Y es que Dios le prometió a Abraham una
bendición para todas las naciones del mundo y de todas las épocas. Por su fe y
por su fidelidad en Dios consiguió ese privilegio. Y qué maravilla, la explicación
de Pablo: “Cristo nos rescató de la maldición de la ley haciéndose por nosotros
un maldito… (en la cruz)” Y así, Jesucristo consiguió que la bendición a
Abraham alcanzase a todos, incluidos los gentiles, y a nosotros los del s. XXI,
y nos llegase el Espíritu Santo.
Texto por tanto trinitario y precioso.
El Padre que bendice, el Hijo que se ofrece, y el Espíritu Santo que es
derramado para todas las naciones. He aquí la sorpresa: Por mí, hizo Dios este
despliegue de dones. Por mí, pobre criatura, ha puesto toda su potencia de Dios
en marcha, para que me salve y viva feliz por siempre.

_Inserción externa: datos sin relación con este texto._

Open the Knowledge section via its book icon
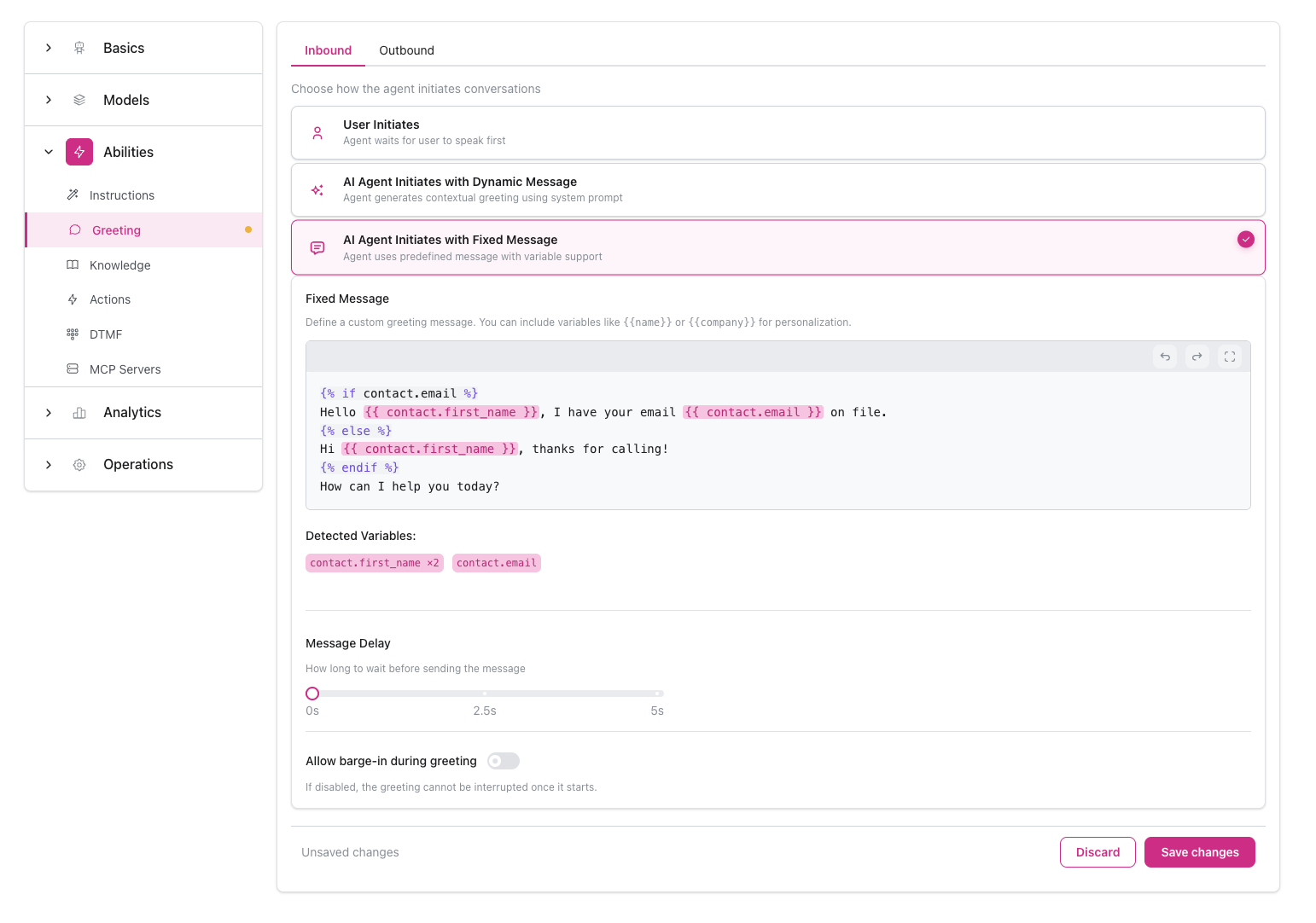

Lo que se me pide, solamente, es fe y
fidelidad, como a Abraham, como a todos los seres humanos. No es mucho. Pero,
aunque nos parece imposible, porque conocemos nuestra propia miseria, sabemos
que esa propia fe y fidelidad que necesitamos nos las da el mismo Espíritu
Santo. Es ese impulso del amor entre el Padre y el Hijo, que nos sopla en la
nariz y nos alienta, y nos alimenta y nos da calor.
Sorpresa, no hemos hecho nada especial
para merecerlo, simplemente somos amados.
¡Sopla, Espíritu, sopla que aquí te estamos esperando!